Dans cette dernière recherche, Bogytin et ses collègues ont suivi le mouvement des objets transneptuniens (OTN) : des corps célestes de taille variable situés au-delà de l’orbite de Neptune, qui comprennent des planètes naines comme Pluton et Eris.

Plus précisément, l’équipe a analysé des TNO qui avaient été négligés jusqu’à présent en raison de leurs mouvements instables, dus à la gravité de Neptune. Cette instabilité rend leurs trajectoires plus difficiles à interpréter, mais les chercheurs ont voulu relever le défi.

Ces données ont été introduites dans des simulations et combinées aux forces connues des autres planètes, des étoiles qui passent et de la marée galactique provenant de la Voie lactée – la poussée et la traction de la galaxie elle-même.

Deux séries de simulations ont été effectuées, l’une en supposant que Planet Nine se trouve là où les astronomes pensent qu’elle pourrait être, et l’autre en supposant que Planet Nine n’existe pas.

« En tenant compte des biais d’observation, nos résultats révèlent que l’architecture orbitale de ce groupe d’objets s’aligne étroitement sur les prédictions du modèle incluant la planète 9 », écrivent les chercheurs dans leur article.

En revanche, les mouvements de ces TNO voyous seraient très improbables dans un scénario où il n’y aurait pas de Planète Neuf. Pour l’instant, en tout cas, la présence de la planète semble être la meilleure façon d’interpréter les observations que nous enregistrons depuis l’espace.
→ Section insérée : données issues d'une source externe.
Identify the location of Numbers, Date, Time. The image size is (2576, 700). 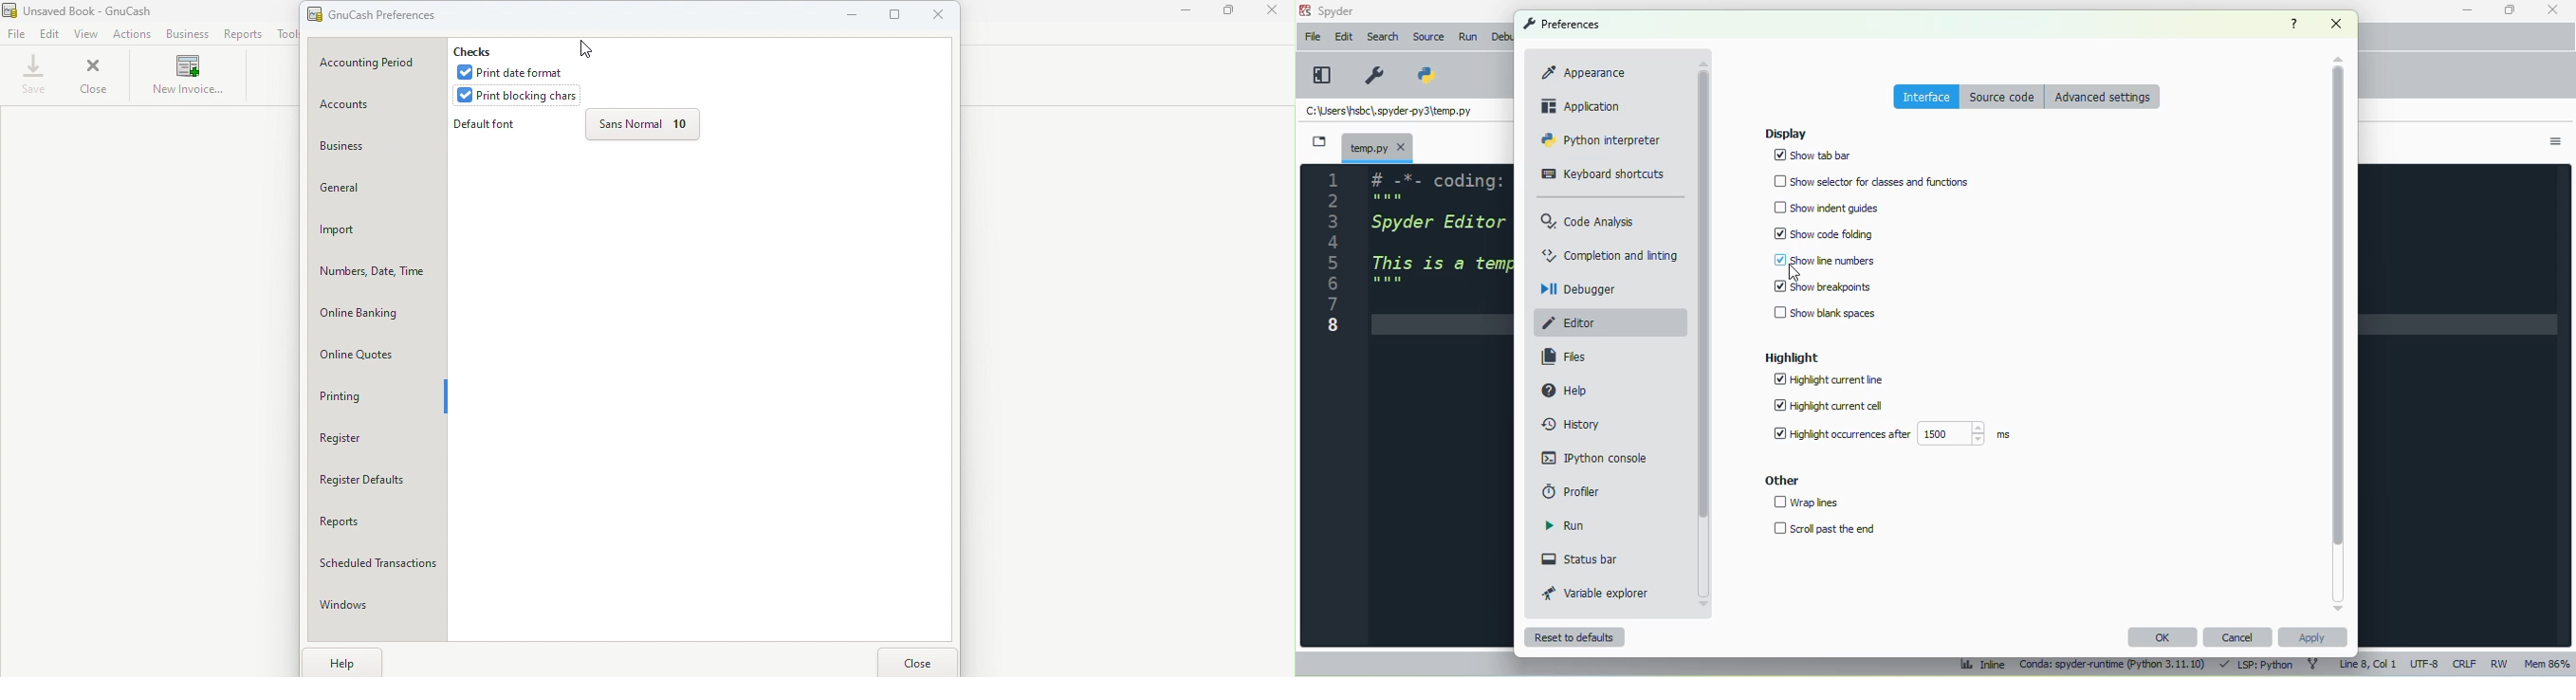
(377, 269).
En même temps, les chercheurs admettent qu’ils sont encore loin d’avoir la preuve irréfutable de l’existence de la planète Neuf. Les tentatives précédentes pour la détecter en examinant ses effets hypothétiques sur le reste du système solaire n’ont jusqu’à présent pas abouti.
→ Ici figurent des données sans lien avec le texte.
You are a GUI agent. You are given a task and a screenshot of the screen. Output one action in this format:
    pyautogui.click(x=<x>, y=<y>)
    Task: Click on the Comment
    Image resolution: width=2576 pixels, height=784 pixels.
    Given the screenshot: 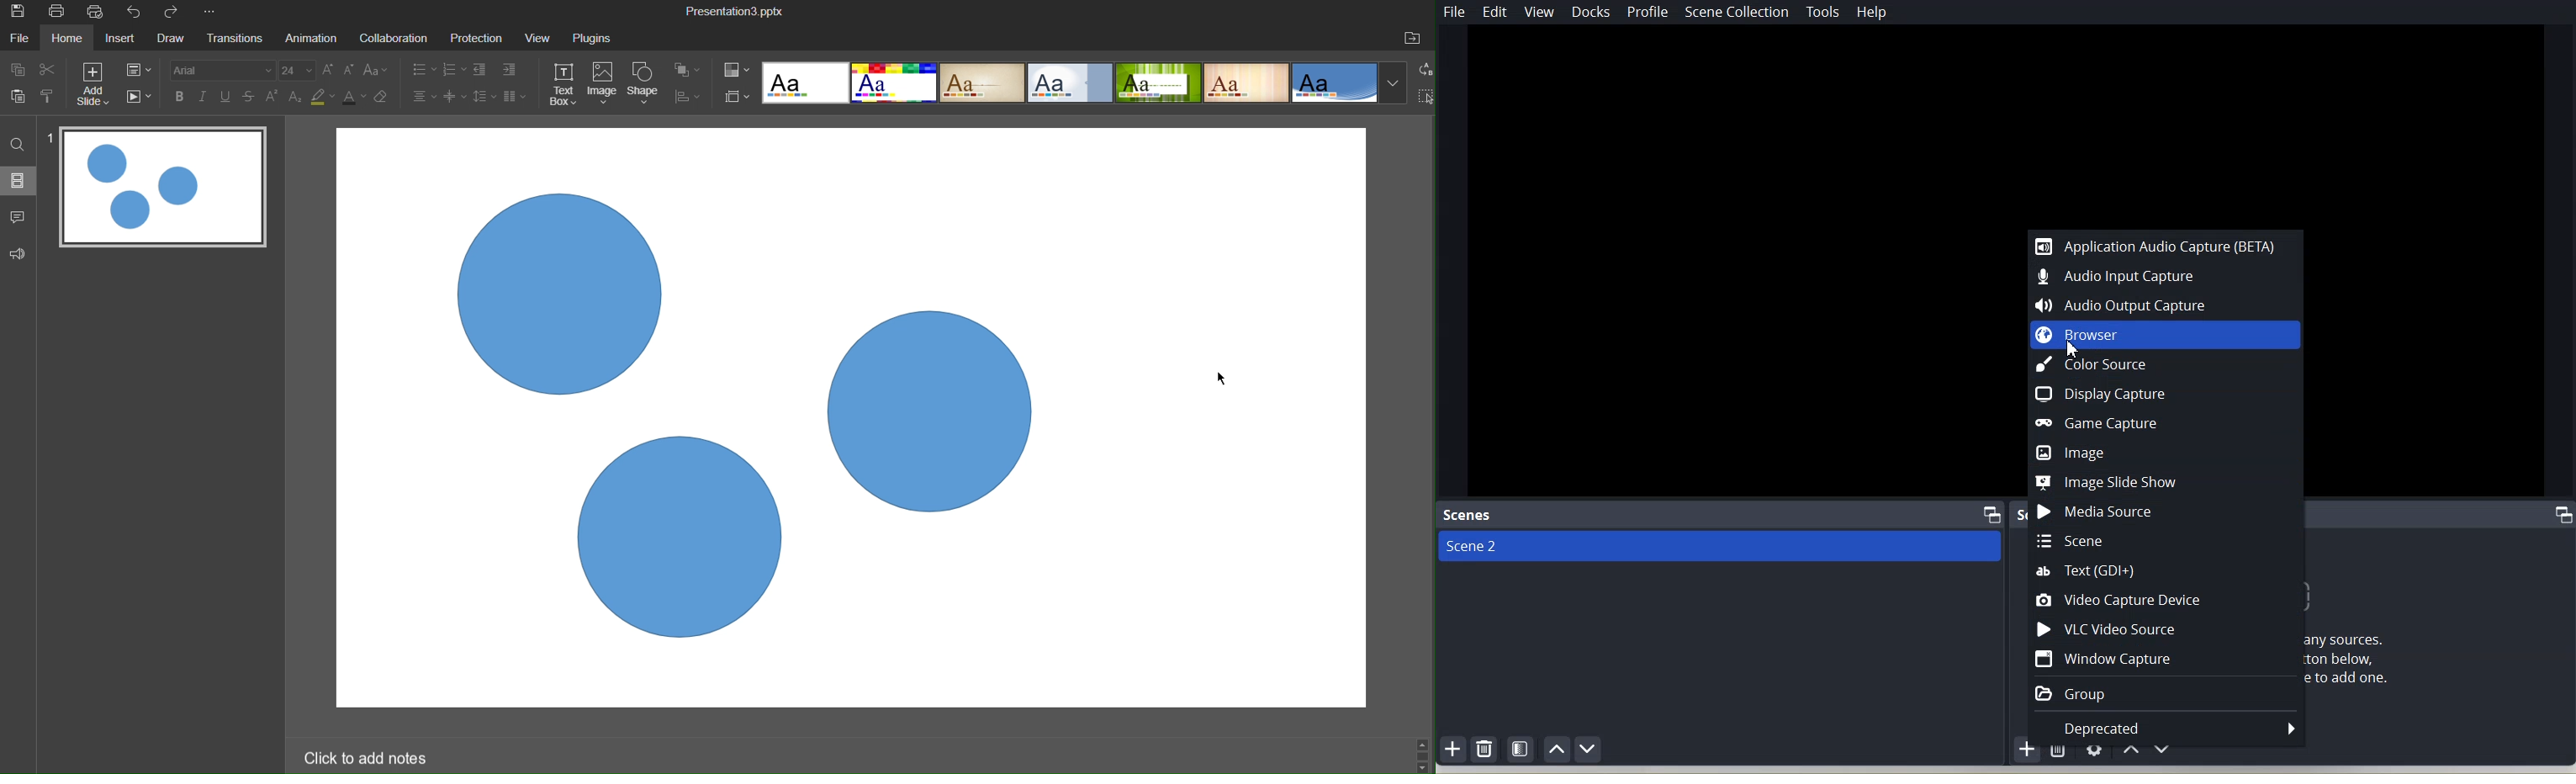 What is the action you would take?
    pyautogui.click(x=18, y=217)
La mise en service de télescopes plus puissants – notamment l’observatoire Vera C. Rubin au Chili, mentionné par l’équipe de recherche – augmente les chances de résoudre la question de la planète Neuf d’une manière ou d’une autre.

Les chercheurs se disent enthousiastes à l’idée de voir ce que les études futures apporteront – et notent que de nombreuses estimations et hypothèses incluses dans cette analyse pourront être testées rigoureusement lorsque nous disposerons d’images à plus haute résolution de l’espace lointain.
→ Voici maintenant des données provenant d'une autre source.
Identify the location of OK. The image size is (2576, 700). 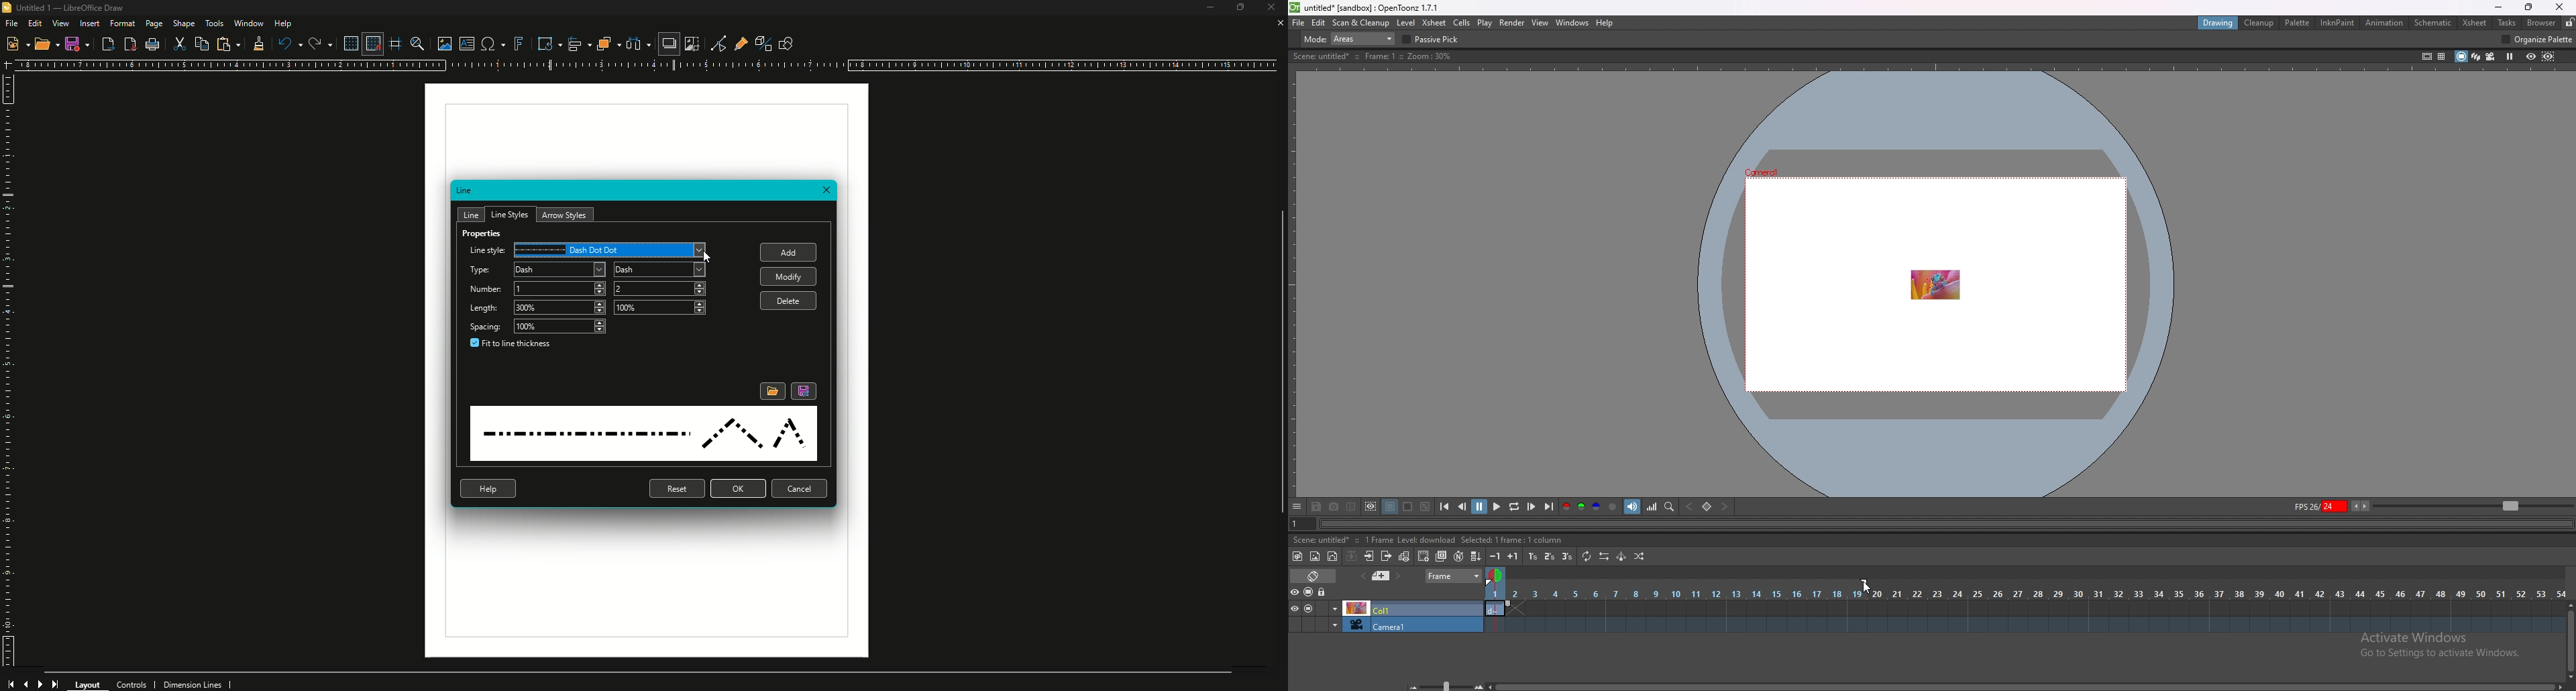
(738, 488).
N’oublions pas que, d’après les calculs de l’équipe, une planète présentant les caractéristiques attendues de Planet Nine serait encore relativement petite, avec une masse à peine cinq fois supérieure à celle de la Terre et une distance d’environ 500 fois celle qui nous sépare du Soleil.

Étant donné que Pluton se trouve à une distance 40 fois inférieure, il serait pratiquement impossible de l’apercevoir, ce qui signifie que nous devons actuellement compter sur des simulations de corps détectables pour révéler sa présence.

« Aussi importante que la comparaison avec les observations existantes, les résultats présentés ici offrent un ensemble de prédictions facilement falsifiables, avec des perspectives de résolution à court terme », écrivent les chercheurs.

La recherche a été acceptée pour publication dans les Astrophysical Journal Letters et peut être lue sur le serveur de prépublication arXiv.